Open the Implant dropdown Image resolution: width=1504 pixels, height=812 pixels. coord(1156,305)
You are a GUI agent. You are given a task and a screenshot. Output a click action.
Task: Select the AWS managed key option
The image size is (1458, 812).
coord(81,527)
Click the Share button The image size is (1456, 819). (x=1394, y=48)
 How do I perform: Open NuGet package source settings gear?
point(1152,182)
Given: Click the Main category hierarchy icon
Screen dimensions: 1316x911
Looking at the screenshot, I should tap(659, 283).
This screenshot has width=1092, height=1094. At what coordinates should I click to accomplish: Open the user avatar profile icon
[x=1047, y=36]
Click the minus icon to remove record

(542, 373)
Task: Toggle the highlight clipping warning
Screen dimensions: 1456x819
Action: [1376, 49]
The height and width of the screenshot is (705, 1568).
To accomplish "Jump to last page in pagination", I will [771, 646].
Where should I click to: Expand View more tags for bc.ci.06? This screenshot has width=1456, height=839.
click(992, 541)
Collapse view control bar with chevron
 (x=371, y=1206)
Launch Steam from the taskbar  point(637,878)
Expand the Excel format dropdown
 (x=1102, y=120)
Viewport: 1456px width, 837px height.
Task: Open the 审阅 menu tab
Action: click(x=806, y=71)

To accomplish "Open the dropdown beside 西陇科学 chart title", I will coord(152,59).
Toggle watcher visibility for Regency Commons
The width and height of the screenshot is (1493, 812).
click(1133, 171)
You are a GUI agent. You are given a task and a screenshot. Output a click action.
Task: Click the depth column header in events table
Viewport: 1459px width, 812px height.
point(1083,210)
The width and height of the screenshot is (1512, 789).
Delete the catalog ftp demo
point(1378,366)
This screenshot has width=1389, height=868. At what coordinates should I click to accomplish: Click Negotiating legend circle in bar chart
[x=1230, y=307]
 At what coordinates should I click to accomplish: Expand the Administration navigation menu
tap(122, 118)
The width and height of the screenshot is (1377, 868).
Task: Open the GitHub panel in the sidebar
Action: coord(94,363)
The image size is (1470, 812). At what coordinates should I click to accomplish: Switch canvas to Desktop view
=======
EXERCISE GOAL: Wherever a line of the data above contains "will", copy that line.

WRITTEN RESPONSE:
To accomplish "Jump to last page in pagination", I will [771, 646].
To accomplish "Open the dropdown beside 西陇科学 chart title", I will coord(152,59).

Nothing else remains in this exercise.